Each month we will be going on a voyeuristic excursion through some of the finest artwork to grace record sleeves. Although of course a purely subjective exercise, we here at 909 believe that a record sleeve is an absolutely critical part of the final package and therefore see it fit to investigate the bravest, slickest, goofiest and oddest sleeves out there. This month sees 909 writer Rory Tanner take up the helm of choosing his favourite cover art.
Various- Outro Tempo: Electronic And Contemporary Music From Brazil 1978-1992
RT: OK, I might be cheating here a tad because this record isn’t actually out yet, but this artwork is just amazing. Made especially for this Music From Memory release by a Brazilian artist called Alice Quaresma (check her stuff out here), I really like the contrast between the block shapes and then the scenery behind it. I find it very abstract and inventive. I’m no art critic, so don’t really know what I’m talking about, but I just know when I see something I love. Will probably end up buying this purely for the sleeve.
Pink Project- Domino
RT: This is an absolutely wicked piece of art from the italo-disco scene in 1982. It manages to look futuristic and retro at the same time, much like italo-disco itself. The eye kinda reminds me of the Dr T.J. Eckleberg imagery in Gatsby: omnipresent, a watchful vigil. It is brash, busy and wonderfully disjointed. I love it!

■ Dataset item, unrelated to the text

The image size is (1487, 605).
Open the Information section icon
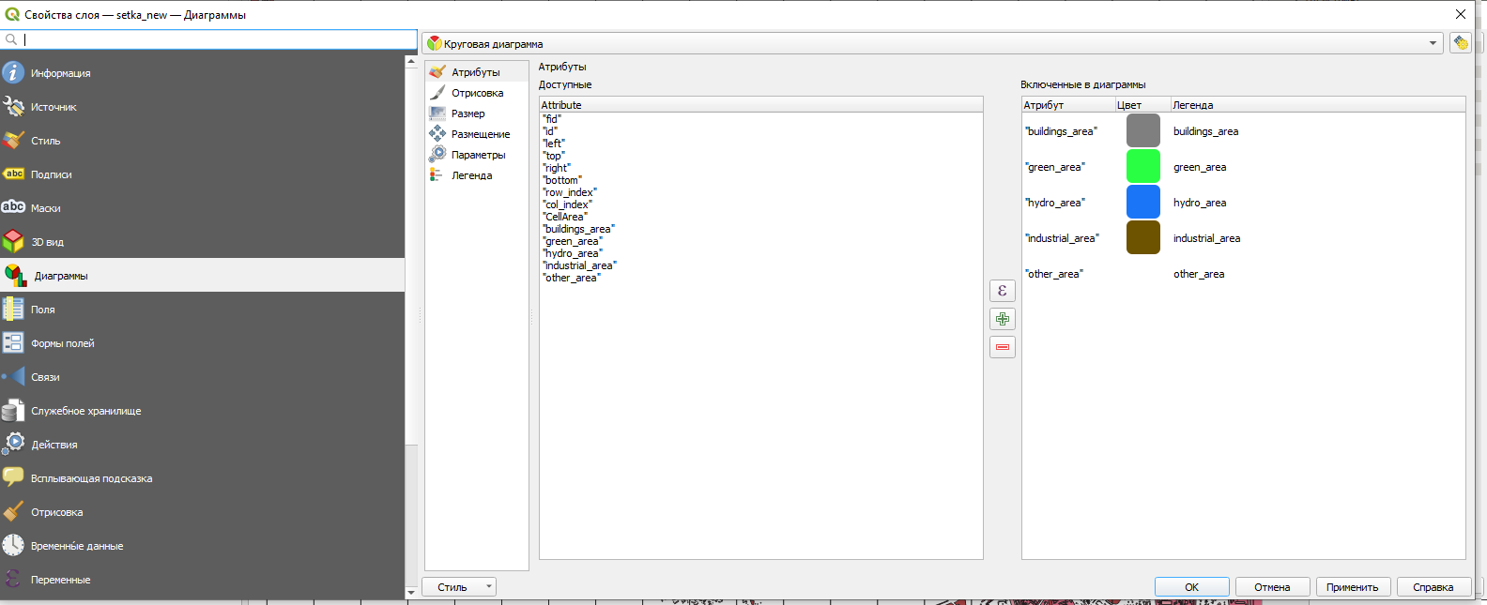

Should also mention the music in its contents is also worth a listen… bigups Pink Project for this.
The Egyptian Lover- 1984
RT: It’s not much of a secret that I revere The Egyptian Lover. I absolutely rinse all of his tunes and his performance at Dekmantel 2016 was amongst my favourites of the weekend. This artwork is a perfect encapsulation of his musical style and character: bodacious, fierce and uncompromising. Overall this is some serious heat from one of the coolest cats in the game and the king of the 8 0 muthafuckin’ 8.
Dr Dre- 2001
RT: I realised that the covers I’ve chosen so far are all pretty audacious, so thought I’d choose something more minimalist. As well as this being my favourite hip-hop album ever, this artwork is a testament to the idea that less is more. I think that the simplicity of this album cover shows that Dre isn’t fucking around, it’s totally devoid of any gimmicks and embodies the notion of no filler. It’s just an album cover that is stripped down to the bone so as not to distract the listener from what the album’s really about, the music. I dig that.
RT: Don’t ask me why, but this is my favourite album cover of all time. So much so that I have a print of this on my bedroom wall, no kidding. The simplicity, the block colours and the symmetry of it screams German production. It is decades ahead of the curve of album art, much like Kraftwerk themselves, considering this was released in 1974 (!!!!). I regard it as a Germanic interpretation of the pop art style championed by Andy Warhol in the 60’s. I also think that it’s criminally underrated as a work of art and is just absolutely perfect.